**Task brief**
Please copy all the entries below verbatim, keeping every line unchanged.
** Begin **
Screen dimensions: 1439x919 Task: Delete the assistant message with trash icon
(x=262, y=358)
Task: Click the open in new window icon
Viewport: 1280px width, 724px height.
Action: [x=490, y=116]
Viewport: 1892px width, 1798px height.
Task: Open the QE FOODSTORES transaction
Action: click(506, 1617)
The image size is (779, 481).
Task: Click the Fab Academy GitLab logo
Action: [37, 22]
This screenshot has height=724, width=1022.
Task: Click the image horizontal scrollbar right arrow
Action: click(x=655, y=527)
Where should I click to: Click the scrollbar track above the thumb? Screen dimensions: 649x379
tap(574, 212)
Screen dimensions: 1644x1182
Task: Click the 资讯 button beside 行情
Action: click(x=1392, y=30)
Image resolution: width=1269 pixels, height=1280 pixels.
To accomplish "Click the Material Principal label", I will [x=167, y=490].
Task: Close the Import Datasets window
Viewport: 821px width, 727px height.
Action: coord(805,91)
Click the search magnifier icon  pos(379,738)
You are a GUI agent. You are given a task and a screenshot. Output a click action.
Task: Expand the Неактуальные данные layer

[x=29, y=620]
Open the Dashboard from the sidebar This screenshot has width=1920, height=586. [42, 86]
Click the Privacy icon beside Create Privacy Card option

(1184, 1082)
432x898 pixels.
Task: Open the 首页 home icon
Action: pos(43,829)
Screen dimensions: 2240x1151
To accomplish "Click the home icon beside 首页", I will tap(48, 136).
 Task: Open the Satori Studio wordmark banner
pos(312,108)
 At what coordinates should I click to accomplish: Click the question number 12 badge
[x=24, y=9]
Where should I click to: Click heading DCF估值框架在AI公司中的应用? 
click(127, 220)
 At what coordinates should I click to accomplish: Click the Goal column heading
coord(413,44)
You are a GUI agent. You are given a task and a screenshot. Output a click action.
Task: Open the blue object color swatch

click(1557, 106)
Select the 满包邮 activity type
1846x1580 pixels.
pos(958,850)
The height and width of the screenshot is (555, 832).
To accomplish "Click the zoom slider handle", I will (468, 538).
** End **
**Finished exercise**
Screen dimensions: 1439x919 Task: Delete the assistant message with trash icon
(x=262, y=358)
Task: Click the open in new window icon
Viewport: 1280px width, 724px height.
Action: [x=490, y=116]
Viewport: 1892px width, 1798px height.
Task: Open the QE FOODSTORES transaction
Action: click(506, 1617)
The image size is (779, 481).
Task: Click the Fab Academy GitLab logo
Action: [37, 22]
This screenshot has height=724, width=1022.
Task: Click the image horizontal scrollbar right arrow
Action: click(x=655, y=527)
Where should I click to: Click the scrollbar track above the thumb? Screen dimensions: 649x379
tap(574, 212)
Screen dimensions: 1644x1182
Task: Click the 资讯 button beside 行情
Action: click(x=1392, y=30)
Image resolution: width=1269 pixels, height=1280 pixels.
To accomplish "Click the Material Principal label", I will [x=167, y=490].
Task: Close the Import Datasets window
Viewport: 821px width, 727px height.
Action: coord(805,91)
Click the search magnifier icon  pos(379,738)
You are a GUI agent. You are given a task and a screenshot. Output a click action.
Task: Expand the Неактуальные данные layer

[x=29, y=620]
Open the Dashboard from the sidebar This screenshot has width=1920, height=586. [42, 86]
Click the Privacy icon beside Create Privacy Card option

(1184, 1082)
432x898 pixels.
Task: Open the 首页 home icon
Action: pos(43,829)
Screen dimensions: 2240x1151
To accomplish "Click the home icon beside 首页", I will tap(48, 136).
 Task: Open the Satori Studio wordmark banner
pos(312,108)
 At what coordinates should I click to accomplish: Click the question number 12 badge
[x=24, y=9]
Where should I click to: Click heading DCF估值框架在AI公司中的应用? 
click(127, 220)
 At what coordinates should I click to accomplish: Click the Goal column heading
coord(413,44)
You are a GUI agent. You are given a task and a screenshot. Output a click action.
Task: Open the blue object color swatch

click(1557, 106)
Select the 满包邮 activity type
1846x1580 pixels.
pos(958,850)
The height and width of the screenshot is (555, 832).
To accomplish "Click the zoom slider handle", I will (468, 538).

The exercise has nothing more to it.